My sixth story!! WAHHH thanks for ur reviews!!! –muah- here's a list of them all
Hyotei Library Session
Bets and Lovers
Book of Stupidity
Fights and Idiots
"WHAT IS THIS?" Atobe demanded, holding a strawberry slushie, it was lunchtime and the regulars decided to go to the local mall.
"I believe that is a slushie."
"Why does it taste so horribly…unstrawberrylike?"
"It's artificial flavour, Atobe."
"And who came up with the idea of Artificial Flavour, ahhh?"
"Don't tell me you've never tried artificial flavour."
"I drink specially squeezed drinks thank you!"
"Not for today, remember?" Mukahi grinned.
"Shishido said you couldn't survive a day without your money"
"Well tell Shishido that he couldn't survive a day being buchou."
"I don't wanna be the messenger, everyone hates the messenger!" Mukahi argued.
"I heard him," Shishido called from over where he was practising with Ohtori.
"No smartass reply?" Atobe taunted.
"Spoiled rich kid…"
"But ore-sama deserves it, ahhh?"
"I bet you can't live a day without your money."
"Are you challenging Ore-sama, ahhh?"
"What does it sound like?"
"Well, Ore-sama can't imagine you being buchou for a day."
"I can so be buchou for a day," Shishido rolled his eyes.
"Ooh, this sounds like fun." Mukahi and Oshitari shared a look of pure amusement.
"Why don't you make a bet?" Oshitari suggested.
"10, 000 yen?"
"Done," Atobe and Shishido shook hands.
"How do the peasants drink this?" Atobe spat out the "disgusting" slushie
"Atobe… remember the bet?"
"That doesn't mean I have to drink this disgusting excuse for a slushie."
"You said you were thirsty." Mukahi shrugged.
"If you order your slushies now you would lose the bet, ne Kabaji?" Shishido grinned.
"Ne, Kabaji?!" Shishido tried again.
"Usu." Kabaji said reluctantly.
"Being buchou doesn't mean you have to steal Ore-sama's line!"
"Hey, you're not supposed to use ore-sama now."
"You never said I couldn't…" Atobe glared.
"… now we did."
"Argh," Atobe tried again, "Being buchou doesn't mean you have to steal ore- I mean…how do the peasants refer to themselves…? MY line!"
"...Atobe you are a retard…ne, Kabaji?"
"Kabaji, what did we go over?"
"Usu…" Said Kabaji grudgingly, give Atobe a pleading look.
"Being Buchou is fun." Shishido grinned. "Kabaji…my drink…"

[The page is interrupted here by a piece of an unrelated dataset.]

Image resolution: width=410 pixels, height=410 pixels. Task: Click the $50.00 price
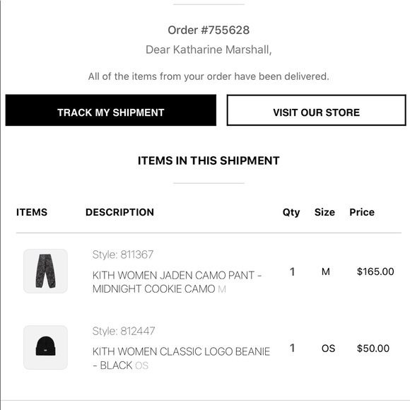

"Usu." Kabaji gave Shishido his specially made slushie, all natural, of course.
"I don't recall letting you drink ore..i mean…my special made slushies…"
"Ore-samais buchou…" Shishido grinned, knowing perfectly well what Atobe's reaction would be.
"OKAY, THAT IS ENOUGH!" Atobe screamed, "ORE-SAMA, I MEAN…IHAVE THAT TRADEMARKED, YOU ARE BEFOWLING THE WORD ORE-SAMA!!!
"Shishido-san…you shouldn't take advantage of this…" Ohtori suggested. "Being buchou is probably a lot harder than it looks."
"This IS harder than it looks." Shishido grinned.
"Hmph…" Hiyoshi mumbled something about being Buchou and gekokujou…
"Ore-sama no bigi ni… yoina…" Shishido laughed, "I've always wanted to say that."
The rest of the regulars had a giggling fit.
"ORE-SAMA WILL NOT ALLOW YOU..YOU…COMMONER TO STEAL ORE-SAMA'S LINE!" Atobe finally snapped.
"For today, you are the commoner." Oshitari pointed out.
"And you used ore-sama again…" Mukahi said.
"ARGH!" Atobe went to sulk in a corner.
"Poor buchou…I mean Atobe-san." Ohtori sighed.
"I'll go cheer him up!" Jirou bounced happily to Atobe's side.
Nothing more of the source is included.